Consegna A ▸
Secondo il testo sulla maestra Elena Mesina, in quale mese e anno ella arrivò a Lula?

──────── Testo

Elena Mesina aveva 23 anni quando nell'ottobre del 1919 arrivò a Lula con una piccola valigia piena di libri e di speranza. Nuorese di famiglia benestante, era una ragazza di fine bellezza e di robusta cultura modellata con gli studi di maestra, al tempo unica chance di emancipazione per le donne.

La direzione scolastica l'aveva destinata al piccolo paese del Montalbo e lei accolse quel trasferimento col sollievo di chi ha l'occasione per sfuggire a un pericolo. L'anno prima aveva insegnato a Lollove dove un signorotto, un vedovo tanto ricco quanto villano, le faceva una corte opprimente. Pensò che con la lontananza, finalmente, si sarebbe rassegnato a lasciarla in pace. Quanto si sbagliasse, neanche noi adesso possiamo immaginarlo.

Questa è una storia che andrebbe ricordata, una delle tante vicende che raccontano il difficile percorso delle donne verso l'emancipazione.

Tra la fine dell'Ottocento e i primi decenni del Novecento l'insegnamento nelle scuole elementari era per le ragazze uno dei pochissimi sbocchi lavorativi. Così migliaia di giovani donne in tutta Italia, appartenenti alla piccola borghesia ma anche alle classi più umili, riuscivano ad avere un'indipendenza economica e soprattutto ad affrancarsi dalla famiglia. Lo stipendio, va ricordato, era poco meno di un terzo rispetto a quello dei colleghi uomini, e per di più si veniva destinate a piccoli paesi dove le aule erano malsane e le classi - quando non si doveva combattere perché le famiglie mandassero i bambini a lezione - composte da quaranta, cinquanta alunni. Si riusciva però a conquistare un'indipendenza impensabile al tempo per una donna: poco più che ventenni, da sole, senza marito, ci si trasferiva in un altro paese, lontano dalla propria famiglia. In questa nuova condizione, le regole di moralità e di comportamento - al tempo rigidissime, soprattutto per le ragazze non maritate - finirono per diventare un'arma a doppio taglio per tante maestre avviate lungo il periglioso cammino dell'affermazione di sé.

────────────────
──────── Voci fornite

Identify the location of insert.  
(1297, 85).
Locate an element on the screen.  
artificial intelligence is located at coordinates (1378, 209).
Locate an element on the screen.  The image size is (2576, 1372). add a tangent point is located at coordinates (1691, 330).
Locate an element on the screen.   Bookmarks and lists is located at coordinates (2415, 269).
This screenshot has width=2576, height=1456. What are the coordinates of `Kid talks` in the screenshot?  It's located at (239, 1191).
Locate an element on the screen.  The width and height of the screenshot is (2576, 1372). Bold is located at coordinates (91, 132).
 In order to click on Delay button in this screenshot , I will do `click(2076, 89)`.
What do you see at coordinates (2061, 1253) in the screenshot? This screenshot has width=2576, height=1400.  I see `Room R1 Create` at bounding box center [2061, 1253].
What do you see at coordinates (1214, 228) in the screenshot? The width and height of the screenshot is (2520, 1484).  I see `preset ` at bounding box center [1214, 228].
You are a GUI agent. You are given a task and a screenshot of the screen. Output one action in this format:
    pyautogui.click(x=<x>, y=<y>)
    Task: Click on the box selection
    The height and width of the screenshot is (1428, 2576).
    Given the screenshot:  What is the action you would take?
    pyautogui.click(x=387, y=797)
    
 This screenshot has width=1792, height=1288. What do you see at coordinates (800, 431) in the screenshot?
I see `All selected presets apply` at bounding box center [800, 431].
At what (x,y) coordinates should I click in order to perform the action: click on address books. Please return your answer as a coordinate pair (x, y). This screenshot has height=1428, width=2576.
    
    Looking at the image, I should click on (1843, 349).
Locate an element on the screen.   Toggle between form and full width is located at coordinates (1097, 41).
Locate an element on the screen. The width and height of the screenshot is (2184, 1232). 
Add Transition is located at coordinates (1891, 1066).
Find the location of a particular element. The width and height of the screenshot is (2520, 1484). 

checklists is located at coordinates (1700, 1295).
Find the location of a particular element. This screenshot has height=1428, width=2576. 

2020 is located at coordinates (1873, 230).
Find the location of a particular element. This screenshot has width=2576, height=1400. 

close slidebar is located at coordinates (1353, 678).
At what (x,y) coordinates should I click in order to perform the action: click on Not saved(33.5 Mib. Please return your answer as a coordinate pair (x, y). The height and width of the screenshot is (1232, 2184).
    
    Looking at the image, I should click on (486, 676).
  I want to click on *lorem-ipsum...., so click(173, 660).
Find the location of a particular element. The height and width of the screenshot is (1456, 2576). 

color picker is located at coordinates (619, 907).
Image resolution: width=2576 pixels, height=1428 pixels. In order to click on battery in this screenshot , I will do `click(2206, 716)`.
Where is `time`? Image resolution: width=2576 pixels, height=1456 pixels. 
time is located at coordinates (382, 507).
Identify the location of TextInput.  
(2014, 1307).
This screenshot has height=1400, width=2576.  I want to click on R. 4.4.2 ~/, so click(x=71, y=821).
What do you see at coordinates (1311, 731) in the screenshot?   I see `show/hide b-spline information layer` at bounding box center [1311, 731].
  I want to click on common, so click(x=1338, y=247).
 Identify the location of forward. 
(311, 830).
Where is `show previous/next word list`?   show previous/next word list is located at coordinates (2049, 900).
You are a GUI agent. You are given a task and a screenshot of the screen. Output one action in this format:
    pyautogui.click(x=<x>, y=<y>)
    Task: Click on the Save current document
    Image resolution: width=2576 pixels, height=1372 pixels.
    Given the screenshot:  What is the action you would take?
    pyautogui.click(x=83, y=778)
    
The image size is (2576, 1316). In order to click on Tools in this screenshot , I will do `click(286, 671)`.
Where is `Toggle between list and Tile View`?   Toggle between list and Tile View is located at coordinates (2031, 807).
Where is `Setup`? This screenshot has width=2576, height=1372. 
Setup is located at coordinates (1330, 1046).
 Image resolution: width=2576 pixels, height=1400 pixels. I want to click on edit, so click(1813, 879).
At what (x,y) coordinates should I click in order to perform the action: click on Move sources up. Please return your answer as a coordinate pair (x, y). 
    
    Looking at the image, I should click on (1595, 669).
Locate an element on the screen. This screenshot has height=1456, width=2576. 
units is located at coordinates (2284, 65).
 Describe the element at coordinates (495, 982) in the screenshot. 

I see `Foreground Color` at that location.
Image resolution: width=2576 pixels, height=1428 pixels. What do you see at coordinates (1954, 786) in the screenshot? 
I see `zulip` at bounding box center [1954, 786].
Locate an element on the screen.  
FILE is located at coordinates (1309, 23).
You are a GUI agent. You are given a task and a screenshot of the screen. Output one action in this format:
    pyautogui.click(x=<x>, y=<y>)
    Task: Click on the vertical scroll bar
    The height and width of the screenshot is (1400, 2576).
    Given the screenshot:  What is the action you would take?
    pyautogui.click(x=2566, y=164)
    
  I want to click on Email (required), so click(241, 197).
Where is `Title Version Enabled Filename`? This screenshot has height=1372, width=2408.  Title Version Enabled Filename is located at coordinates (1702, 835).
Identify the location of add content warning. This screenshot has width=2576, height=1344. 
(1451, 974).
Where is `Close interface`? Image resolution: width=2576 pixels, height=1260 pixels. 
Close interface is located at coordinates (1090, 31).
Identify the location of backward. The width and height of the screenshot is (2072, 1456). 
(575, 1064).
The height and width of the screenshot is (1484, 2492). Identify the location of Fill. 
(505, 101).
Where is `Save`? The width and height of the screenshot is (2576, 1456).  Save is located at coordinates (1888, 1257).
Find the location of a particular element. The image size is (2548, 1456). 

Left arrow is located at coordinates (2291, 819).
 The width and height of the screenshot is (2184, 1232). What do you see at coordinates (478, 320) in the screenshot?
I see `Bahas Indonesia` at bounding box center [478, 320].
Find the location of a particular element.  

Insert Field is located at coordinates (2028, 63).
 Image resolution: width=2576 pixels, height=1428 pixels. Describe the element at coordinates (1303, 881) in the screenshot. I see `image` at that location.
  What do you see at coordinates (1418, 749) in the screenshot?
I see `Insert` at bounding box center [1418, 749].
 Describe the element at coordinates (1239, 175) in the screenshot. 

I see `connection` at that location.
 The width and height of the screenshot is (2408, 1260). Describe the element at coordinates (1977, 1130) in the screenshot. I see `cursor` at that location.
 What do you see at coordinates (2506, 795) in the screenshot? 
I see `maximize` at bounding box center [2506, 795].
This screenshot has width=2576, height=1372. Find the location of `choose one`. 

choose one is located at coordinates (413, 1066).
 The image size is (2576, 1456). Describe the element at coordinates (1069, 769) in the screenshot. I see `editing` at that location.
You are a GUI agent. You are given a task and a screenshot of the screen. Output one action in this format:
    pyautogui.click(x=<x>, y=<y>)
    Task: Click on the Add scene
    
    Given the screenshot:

────────────────

Consegna B ▸
Trasformi in una tabella Markdown, con le colonne «Riga» e «Contenuto», le righe dell'elenco comprese tra quella che contiene "pixels, height=1260 pixels." e quella che contiene "coordinates (1888, 1257).", entrambe incluse, tralasciando le righe vuote.

Risposta completa A ▸
Nell'ottobre del 1919.

Risposta completa B ▸
| Riga | Contenuto |
|---|---|
| 1 | Where is `Close interface`? Image resolution: width=2576 pixels, height=1260 pixels.  |
| 2 | Close interface is located at coordinates (1090, 31). |
| 3 | Identify the location of backward. The width and height of the screenshot is (2072, 1456).  |
| 4 | (575, 1064). |
| 5 | The height and width of the screenshot is (1484, 2492). Identify the location of Fill.  |
| 6 | (505, 101). |
| 7 | Where is `Save`? The width and height of the screenshot is (2576, 1456).  Save is located at coordinates (1888, 1257). |